Presidente colombiano solicita a Trump a suspensão de tarifas em resposta ao terremoto
Colômbia busca apoio dos EUA após devastador terremoto de 7,4 graus.
Após um forte terremoto que atingiu a Colômbia, o presidente Abelardo de la Espriella solicitou ao governo dos Estados Unidos a suspensão temporária das tarifas sobre produtos colombianos.
A medida visa auxiliar a recuperação do país, que sofreu com a tragédia de magnitude 7,4, resultando em pelo menos 289 mortes e milhares de feridos.
O pedido foi feito durante uma conversa entre os líderes na noite de sábado. De la Espriella expressou sua gratidão pela ajuda humanitária já enviada pelos EUA e destacou a importância da suspensão das tarifas para aliviar a situação dos empresários locais.
Até o momento, a administração americana não se manifestou oficialmente sobre o pedido. Contudo, o Departamento de Estado dos EUA já disponibilizou US$ 26,5 milhões em ajuda, que inclui alimentos, abrigos e suprimentos médicos.
O presidente colombiano, que assumiu o cargo recentemente, é um aliado próximo de Trump e tem buscado fortalecer os laços com os Estados Unidos desde sua eleição.
O terremoto, que ocorreu na manhã de segunda-feira, devastou diversas cidades, incluindo Pereira, Cali e Quibdó, com a costa do Pacífico sendo a mais afetada. De la Espriella declarou estado de desastre natural em resposta à situação.

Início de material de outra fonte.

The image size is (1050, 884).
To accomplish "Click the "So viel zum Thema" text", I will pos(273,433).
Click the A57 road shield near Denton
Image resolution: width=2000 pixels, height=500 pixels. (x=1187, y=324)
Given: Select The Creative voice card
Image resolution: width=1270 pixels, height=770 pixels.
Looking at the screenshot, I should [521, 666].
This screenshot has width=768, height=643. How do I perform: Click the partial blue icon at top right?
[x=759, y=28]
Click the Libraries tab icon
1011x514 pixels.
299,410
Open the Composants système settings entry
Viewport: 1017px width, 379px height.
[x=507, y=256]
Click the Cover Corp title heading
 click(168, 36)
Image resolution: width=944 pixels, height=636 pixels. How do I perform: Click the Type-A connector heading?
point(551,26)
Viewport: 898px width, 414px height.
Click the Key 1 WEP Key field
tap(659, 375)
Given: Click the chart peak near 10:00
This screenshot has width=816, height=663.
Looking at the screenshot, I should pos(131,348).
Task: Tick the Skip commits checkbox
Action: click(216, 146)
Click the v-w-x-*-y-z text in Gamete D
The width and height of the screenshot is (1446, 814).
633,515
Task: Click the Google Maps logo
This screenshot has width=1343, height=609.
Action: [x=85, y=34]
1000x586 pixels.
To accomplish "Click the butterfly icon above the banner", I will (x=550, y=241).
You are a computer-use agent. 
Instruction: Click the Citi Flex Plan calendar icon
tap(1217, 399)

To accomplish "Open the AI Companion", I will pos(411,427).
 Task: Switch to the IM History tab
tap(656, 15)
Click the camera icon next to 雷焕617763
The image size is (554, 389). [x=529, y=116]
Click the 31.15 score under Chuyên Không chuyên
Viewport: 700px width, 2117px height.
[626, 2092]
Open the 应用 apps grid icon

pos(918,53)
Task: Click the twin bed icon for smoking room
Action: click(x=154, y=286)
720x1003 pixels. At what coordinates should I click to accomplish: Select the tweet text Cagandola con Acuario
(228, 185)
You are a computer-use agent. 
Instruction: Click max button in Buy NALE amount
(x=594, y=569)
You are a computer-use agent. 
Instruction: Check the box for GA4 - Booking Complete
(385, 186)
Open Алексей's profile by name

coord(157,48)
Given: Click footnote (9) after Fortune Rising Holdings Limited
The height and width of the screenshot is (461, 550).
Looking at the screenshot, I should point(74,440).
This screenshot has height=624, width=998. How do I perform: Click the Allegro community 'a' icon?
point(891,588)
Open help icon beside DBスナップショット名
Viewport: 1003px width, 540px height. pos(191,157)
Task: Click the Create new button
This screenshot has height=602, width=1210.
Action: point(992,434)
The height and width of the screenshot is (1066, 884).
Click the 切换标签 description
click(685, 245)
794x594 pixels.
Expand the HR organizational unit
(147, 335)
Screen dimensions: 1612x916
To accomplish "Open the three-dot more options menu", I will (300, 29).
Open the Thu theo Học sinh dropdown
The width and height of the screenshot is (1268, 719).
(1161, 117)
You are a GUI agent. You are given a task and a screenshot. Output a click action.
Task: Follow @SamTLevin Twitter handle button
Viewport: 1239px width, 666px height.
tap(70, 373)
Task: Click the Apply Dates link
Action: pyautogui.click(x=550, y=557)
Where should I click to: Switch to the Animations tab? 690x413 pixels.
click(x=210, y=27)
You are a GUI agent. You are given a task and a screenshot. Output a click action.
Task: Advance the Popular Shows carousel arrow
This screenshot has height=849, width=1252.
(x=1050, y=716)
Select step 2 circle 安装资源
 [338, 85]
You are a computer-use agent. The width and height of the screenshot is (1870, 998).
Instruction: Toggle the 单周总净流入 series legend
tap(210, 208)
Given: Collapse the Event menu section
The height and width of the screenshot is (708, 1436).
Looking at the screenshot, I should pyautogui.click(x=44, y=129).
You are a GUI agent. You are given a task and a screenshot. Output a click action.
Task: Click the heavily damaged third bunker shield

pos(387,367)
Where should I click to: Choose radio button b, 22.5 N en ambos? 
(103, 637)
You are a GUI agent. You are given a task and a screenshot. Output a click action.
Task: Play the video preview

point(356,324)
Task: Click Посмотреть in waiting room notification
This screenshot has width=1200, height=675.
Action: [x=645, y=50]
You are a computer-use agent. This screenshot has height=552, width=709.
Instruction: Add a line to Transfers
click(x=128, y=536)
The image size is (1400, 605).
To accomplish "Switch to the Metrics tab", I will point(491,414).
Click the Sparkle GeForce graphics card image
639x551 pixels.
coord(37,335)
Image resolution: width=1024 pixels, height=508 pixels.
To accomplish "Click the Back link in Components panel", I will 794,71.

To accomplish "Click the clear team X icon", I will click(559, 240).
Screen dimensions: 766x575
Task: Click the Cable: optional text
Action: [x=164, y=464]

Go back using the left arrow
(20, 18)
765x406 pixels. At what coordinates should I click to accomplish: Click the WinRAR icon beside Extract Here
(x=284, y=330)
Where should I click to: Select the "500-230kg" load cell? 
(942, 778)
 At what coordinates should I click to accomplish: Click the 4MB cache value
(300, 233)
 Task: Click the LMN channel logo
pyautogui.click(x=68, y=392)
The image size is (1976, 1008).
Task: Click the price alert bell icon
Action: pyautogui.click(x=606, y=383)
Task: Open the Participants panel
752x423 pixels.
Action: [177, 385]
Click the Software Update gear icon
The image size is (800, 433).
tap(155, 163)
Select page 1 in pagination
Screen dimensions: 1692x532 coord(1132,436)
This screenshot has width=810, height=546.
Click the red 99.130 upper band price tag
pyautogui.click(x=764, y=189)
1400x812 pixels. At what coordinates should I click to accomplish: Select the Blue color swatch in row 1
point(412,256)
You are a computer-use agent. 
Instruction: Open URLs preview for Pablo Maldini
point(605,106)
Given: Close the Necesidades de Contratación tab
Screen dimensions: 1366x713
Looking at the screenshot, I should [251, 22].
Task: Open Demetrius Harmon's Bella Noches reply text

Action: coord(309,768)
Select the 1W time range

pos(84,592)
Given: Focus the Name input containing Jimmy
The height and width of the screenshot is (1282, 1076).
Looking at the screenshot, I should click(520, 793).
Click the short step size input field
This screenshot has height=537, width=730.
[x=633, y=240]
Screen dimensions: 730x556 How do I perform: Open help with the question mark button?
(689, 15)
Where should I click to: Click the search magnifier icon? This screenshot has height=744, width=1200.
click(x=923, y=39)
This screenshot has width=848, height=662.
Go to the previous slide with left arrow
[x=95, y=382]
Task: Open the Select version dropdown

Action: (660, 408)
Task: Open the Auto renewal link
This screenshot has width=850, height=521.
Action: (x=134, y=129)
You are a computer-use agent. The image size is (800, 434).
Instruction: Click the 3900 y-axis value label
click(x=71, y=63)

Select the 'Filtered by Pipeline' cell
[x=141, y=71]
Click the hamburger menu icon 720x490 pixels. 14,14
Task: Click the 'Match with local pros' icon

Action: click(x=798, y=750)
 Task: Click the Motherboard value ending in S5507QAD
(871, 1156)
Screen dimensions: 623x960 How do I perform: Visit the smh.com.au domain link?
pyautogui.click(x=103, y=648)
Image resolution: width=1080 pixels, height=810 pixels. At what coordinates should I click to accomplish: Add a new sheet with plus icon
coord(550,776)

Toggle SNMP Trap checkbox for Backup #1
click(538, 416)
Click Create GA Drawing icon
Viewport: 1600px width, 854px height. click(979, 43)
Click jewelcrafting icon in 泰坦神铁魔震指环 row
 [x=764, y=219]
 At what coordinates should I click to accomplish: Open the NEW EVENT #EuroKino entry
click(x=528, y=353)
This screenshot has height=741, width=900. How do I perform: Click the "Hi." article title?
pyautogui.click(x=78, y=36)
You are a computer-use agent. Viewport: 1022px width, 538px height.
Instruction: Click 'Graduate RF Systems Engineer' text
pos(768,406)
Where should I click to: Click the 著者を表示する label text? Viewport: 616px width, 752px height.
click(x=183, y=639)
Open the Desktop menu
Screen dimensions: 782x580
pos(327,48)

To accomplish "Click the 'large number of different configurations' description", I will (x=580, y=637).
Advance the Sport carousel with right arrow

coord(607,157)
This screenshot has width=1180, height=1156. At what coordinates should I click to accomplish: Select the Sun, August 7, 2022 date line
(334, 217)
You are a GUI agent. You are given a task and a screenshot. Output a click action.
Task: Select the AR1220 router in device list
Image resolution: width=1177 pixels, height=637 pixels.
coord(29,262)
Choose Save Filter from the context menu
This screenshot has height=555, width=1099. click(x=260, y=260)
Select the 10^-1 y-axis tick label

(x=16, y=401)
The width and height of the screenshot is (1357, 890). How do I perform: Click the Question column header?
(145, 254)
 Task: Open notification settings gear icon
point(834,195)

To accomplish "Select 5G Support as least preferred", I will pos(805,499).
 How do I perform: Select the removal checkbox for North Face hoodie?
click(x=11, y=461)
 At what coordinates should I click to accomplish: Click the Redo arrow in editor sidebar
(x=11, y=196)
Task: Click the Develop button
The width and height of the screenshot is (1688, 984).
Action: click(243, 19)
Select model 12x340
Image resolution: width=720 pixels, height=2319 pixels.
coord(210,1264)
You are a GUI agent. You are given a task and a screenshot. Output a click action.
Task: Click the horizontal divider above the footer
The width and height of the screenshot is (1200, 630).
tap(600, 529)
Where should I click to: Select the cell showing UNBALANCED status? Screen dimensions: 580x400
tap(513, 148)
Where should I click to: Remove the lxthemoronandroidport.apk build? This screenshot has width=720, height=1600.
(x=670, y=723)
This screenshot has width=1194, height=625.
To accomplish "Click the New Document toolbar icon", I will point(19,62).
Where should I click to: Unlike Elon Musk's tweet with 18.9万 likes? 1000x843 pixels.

O epicentro do tremor foi registrado em Chocó, uma das regiões mais carentes do país. O governo colombiano divulgou um balanço atualizado da tragédia, que inclui:
- 289 mortes confirmadas;
- 3.937 feridos;
- 143 desaparecidos (números que podem ser ainda maiores segundo estimativas independentes);
- 14.705 casas completamente destruídas;
- 81.536 imóveis danificados.
Esperança por sobreviventes
Em Cali, as equipes de resgate continuam a busca por mais de 70 pessoas que estão desaparecidas. Apesar de a janela crítica para encontrar sobreviventes ter passado, as operações seguem em andamento.
O prefeito de Cali, Alejandro Eder, enfatizou a importância da esperança, afirmando que “milagres acontecem” e que as equipes estão focadas nas áreas onde ainda há vítimas a serem resgatadas.